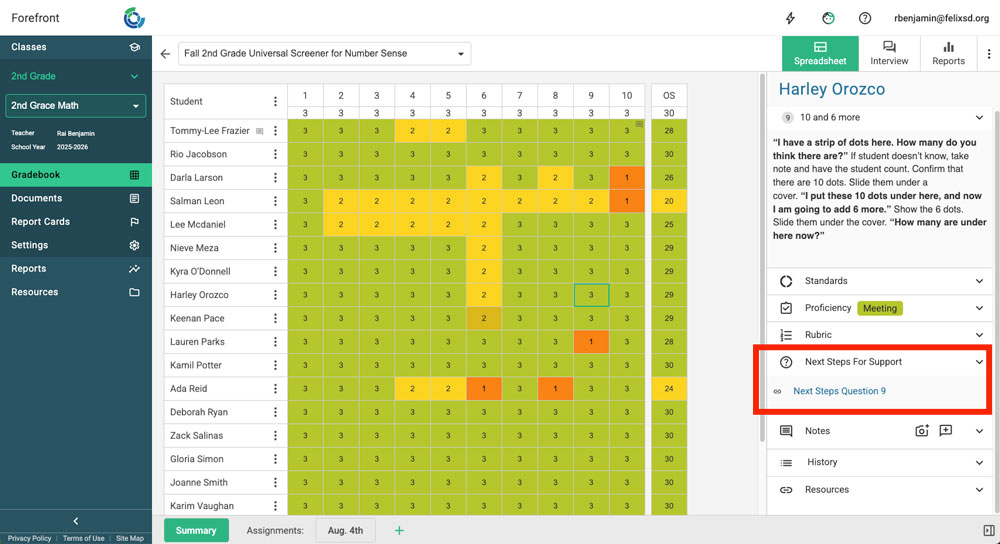Switch to the Interview tab

pos(889,54)
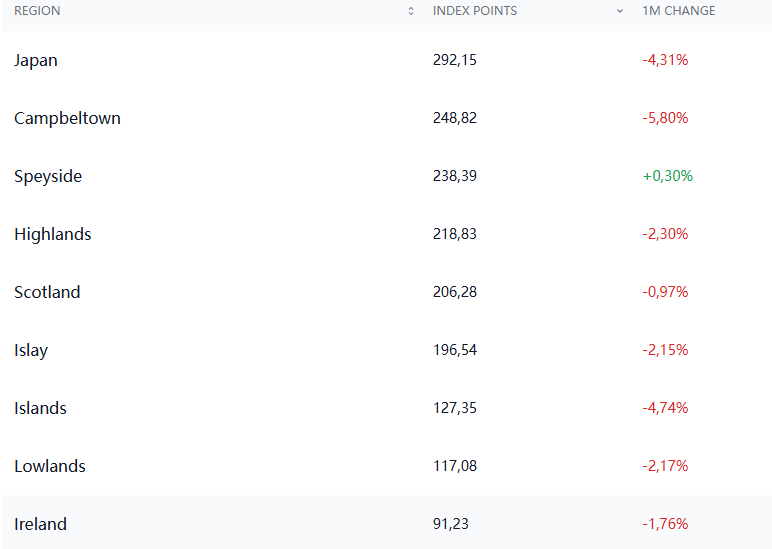The width and height of the screenshot is (772, 549).
Task: Click Speyside's green +0,30% change value
Action: [x=667, y=176]
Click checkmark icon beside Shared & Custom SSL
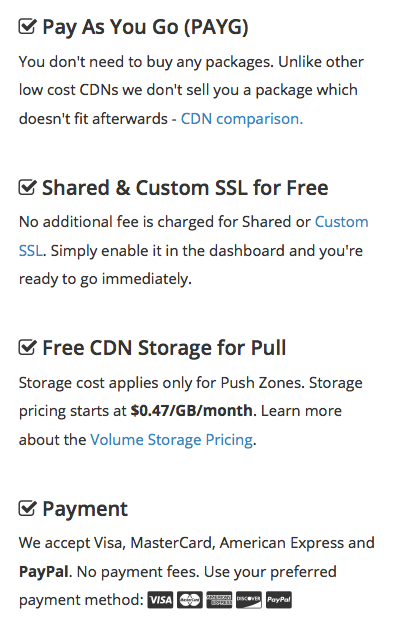The image size is (420, 626). [28, 187]
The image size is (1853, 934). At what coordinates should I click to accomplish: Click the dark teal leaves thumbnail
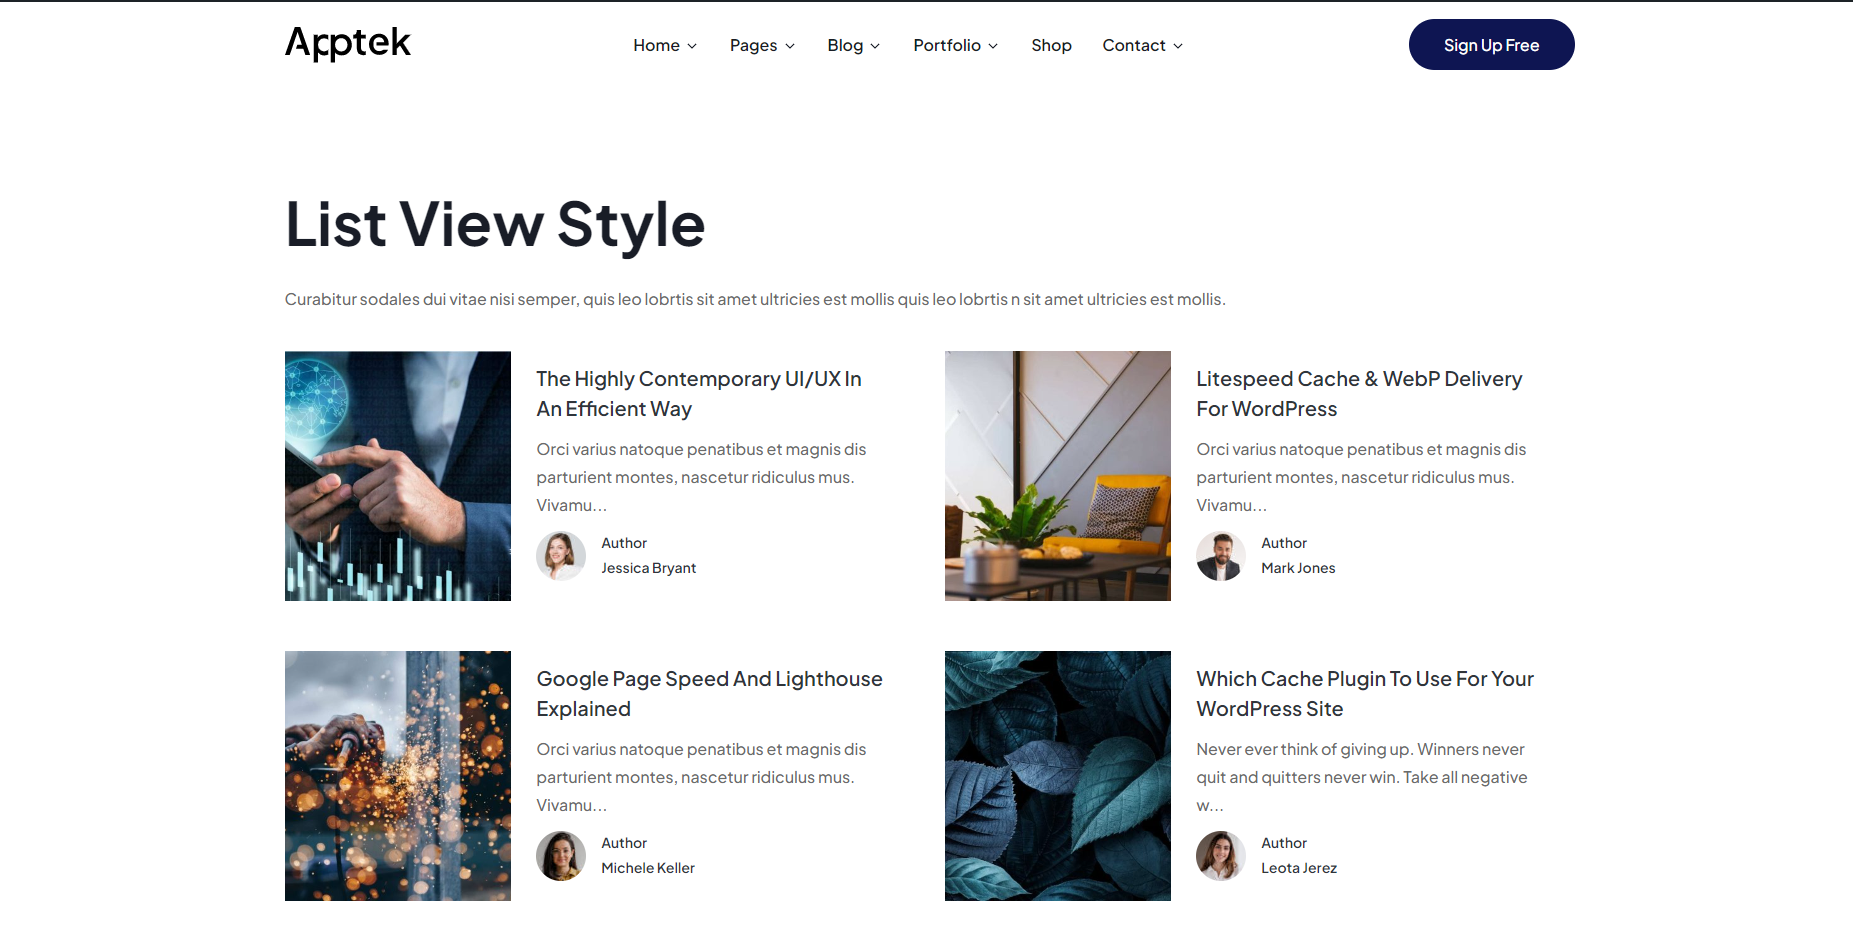(1058, 776)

════════

__Required action__
When you come to the line containing "The image size is (1853, 934)." in the records above, repeat that line and all lines after it exactly, but not the pictures.

__Answer to the exercise__
The image size is (1853, 934). At what coordinates should I click to accomplish: Click the dark teal leaves thumbnail
(1058, 776)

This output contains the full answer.